Thursday, September 15, 2011

Good deed outweigh bad behavior?

I started to write a post on face book this morning about Christmas displays, when I saw an interview on The Early Show. All of a sudden Christmas displays being in stores didn't seem like something to talk about today.

I choose to speak up. To make and effort. To maybe effect one person.

PLEASE: Take the time to talk with your children about bullying. Are they being bullied? Are they doing the bulling? Do you approve of, or have you encouraged them to bully? Do you yourself know what bullying is? Think of what example you are setting for not just your kids, but those that are being or can be influenced by you.

According to the interview on The Early Show "Estimated since 1983 there has been more than 150 young people that have killed themselves due to being bullied". You know that doesn't include those that have tried. It doesn't include those that suffer from depression, anxiety, or that withdraw, that drop out of school, that do not reach the potential they could of reached.

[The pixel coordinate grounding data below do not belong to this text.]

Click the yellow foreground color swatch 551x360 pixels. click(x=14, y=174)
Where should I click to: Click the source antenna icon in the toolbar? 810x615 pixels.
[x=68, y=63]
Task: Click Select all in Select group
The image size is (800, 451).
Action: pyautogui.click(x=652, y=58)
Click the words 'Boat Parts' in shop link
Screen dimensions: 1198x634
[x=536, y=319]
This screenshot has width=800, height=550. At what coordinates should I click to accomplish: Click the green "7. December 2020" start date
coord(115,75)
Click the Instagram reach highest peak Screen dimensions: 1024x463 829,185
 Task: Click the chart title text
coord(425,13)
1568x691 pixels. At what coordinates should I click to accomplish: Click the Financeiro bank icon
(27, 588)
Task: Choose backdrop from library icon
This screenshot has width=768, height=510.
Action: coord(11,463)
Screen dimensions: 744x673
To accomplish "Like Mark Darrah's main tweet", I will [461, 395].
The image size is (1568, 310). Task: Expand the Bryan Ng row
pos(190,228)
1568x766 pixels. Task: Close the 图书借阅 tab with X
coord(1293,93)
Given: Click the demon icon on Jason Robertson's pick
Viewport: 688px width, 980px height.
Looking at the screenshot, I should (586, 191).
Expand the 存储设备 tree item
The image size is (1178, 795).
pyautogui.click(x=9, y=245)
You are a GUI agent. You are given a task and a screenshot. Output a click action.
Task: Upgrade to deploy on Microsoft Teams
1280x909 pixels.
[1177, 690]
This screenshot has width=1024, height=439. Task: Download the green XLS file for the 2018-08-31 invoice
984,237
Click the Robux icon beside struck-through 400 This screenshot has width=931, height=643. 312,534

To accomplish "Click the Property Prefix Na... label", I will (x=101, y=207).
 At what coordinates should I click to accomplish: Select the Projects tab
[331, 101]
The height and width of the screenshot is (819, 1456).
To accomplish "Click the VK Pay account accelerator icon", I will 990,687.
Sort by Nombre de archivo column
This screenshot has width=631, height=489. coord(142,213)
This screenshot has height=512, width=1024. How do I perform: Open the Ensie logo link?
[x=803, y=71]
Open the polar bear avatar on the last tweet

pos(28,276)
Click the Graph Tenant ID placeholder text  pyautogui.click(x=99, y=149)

KIDS: Please try to talk with your parents, teacher, counselor if you feel you are being bullied. If one doesn't listen talk to another. I know you hear this all the time, but I don't think we can say it enough. Please don't wait till this strikes too close to home to act.

VICTIMS: Sometimes you may feel that nothing can be done about what you feel someone is doing to hurt you. It falls on the victim to provide proof, & it can be very difficult if not impossible to prove what words are said, written or posted on social networks to bully you, or your friends. TRY. TRY. & then...TRY again. Ask for help. Your life means something. You are meant to be something, and that something is not 6 feet under. You are someones everything. If you feel there is no way out, talk to someone. I wish I had the rite words to fill your heart with joy instead of the pain. What I can say, is that YOU are the future, & your life means something to me, even if I don't know you. Life is precious, & changes....daily. Reach out, there are others that know what you are going through. There is probably a group or a counselor that would love to help you. Please know that!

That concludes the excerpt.